Autopsy: Shark killed man who washed up in Kill Devil Hills
By Cindy Clayton
© September 18, 2009
KILL DEVIL HILLS, N.C.
A Pittsburgh man whose body washed up in Kill Devil Hills, N.C., after he went for a late-night swim off Corolla died from extensive shark bites, according to police and the medical examiner's office.
The man's body was discovered Thursday morning in the 1300 block of N. Virginia Dare Trail by a tourist who was taking an early-morning walk, according to the Kill Devil Hills Police Department.
The man was identified as Richard A. Snead, 60, of Ross Township in Pittsburgh. The body was taken to the regional medical examiner's office in Greenville; the cause of death "has been determined to be injuries sustained from a shark bite," according to a news release from the Currituck County Sheriff's Office.
An autopsy assistant at the Brody School of Medicine at East Carolina University, where the autopsy was done, said Snead suffered extensive injuries, including internal injuries. There is no question that the shark attack caused his death, she said.
"Living tissues look different when they receive an injury, versus tissues that are already dead," she said. The full autopsy report is not yet available.
Officials had not determined what type of shark attacked Snead.
When Snead hadn't returned from his swim shortly before 1 a.m. Sunday, his family reported him missing, authorities said. Red flags were posted Saturday warning people to stay out of the surf.
The Sheriff's Office today was warning swimmers to be alert "and to be aware that this incident occurred while the person was swimming at night," the release says. Snead had gone into the water at mile post 4 1/2; the mile post is measured beginning at the Currituck County-Dare County line.
"I haven't heard of any (shark) sightings, but I haven't checked with any other jurisdictions," Currituck County Sheriff Susan Johnson said today. The drowning death of a 12-year-old boy who drowned late last month did not appear to be shark-related, she added.
Johnson couldn't recall any recent shark bites, she said.
Experts say avoid swimming at night
Last year, there were 41 shark attacks in the United States; one was fatal, said Maylon White, the director of exhibits and animal husbandry at the Virginia Aquarium.
“Shark attacks are really a fairly rare event when you consider how many people in the United States go swimming, how many people are in the water each year,” he said. “There’s very little chance of something like this, as tragic as it is, happening to an individual.”
For safety, swimmers should not swim alone and should avoid swimming at twilight or at night, he said.
“The thinking is, during twilight hours, when you’re moving from dark to light or light to dark, this is when many animals feed. Sharks are in that category and so they’re looking for food,” he said. “They don’t look to humans for food, but if we happen to get in the way then we suffer the consequences.”
Two 2001 shark-attack deaths
The latest reported shark attacks were in September 2001, when two people were killed and a third was hurt off Virginia and North Carolina beachs.

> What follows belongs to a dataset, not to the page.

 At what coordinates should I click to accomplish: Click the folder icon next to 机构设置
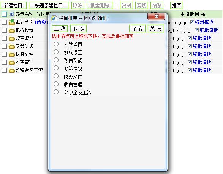12,30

On Sept. 1, 2001, David Peltier, 10, was surfing with his family at Sandbridge Beach when a shark bite severed a main artery and he died. Peltier's death was the first ever by a shark attack in Virginia history and the first that year in the United States.
Experts said at the time that Peltier could have been bitten by a bull shark because of the location and time of year that the attack occurred.

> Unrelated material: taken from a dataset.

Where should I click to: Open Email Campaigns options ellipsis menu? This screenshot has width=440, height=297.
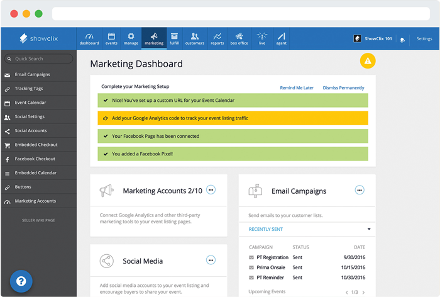pyautogui.click(x=360, y=190)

Two days after Peltier's death, Sergei Zaloukaev, 28, was swimming in shallow water of Avon off Hatteras Island in Dare County, N.C., with his girlfriend when they were attacked by a shark. Zaloukaev was killed, but his girlfriend, Natalia Slobodskaya, survived. In that case, experts said they believed the couple could have been bitten by a tiger shark or bull shark.
The attacks set off a wave of shark hysteria. But in 2002, a study released by researchers at the University of Florida's International Shark Attack File showed that attacks in 2001 actually decreased.
The researchers recorded 76 unprovoked attacks worldwide in 2001, compared with 85 in 2000. The number of people killed in shark attacks also dropped to five in 2001 from 12 the previous year.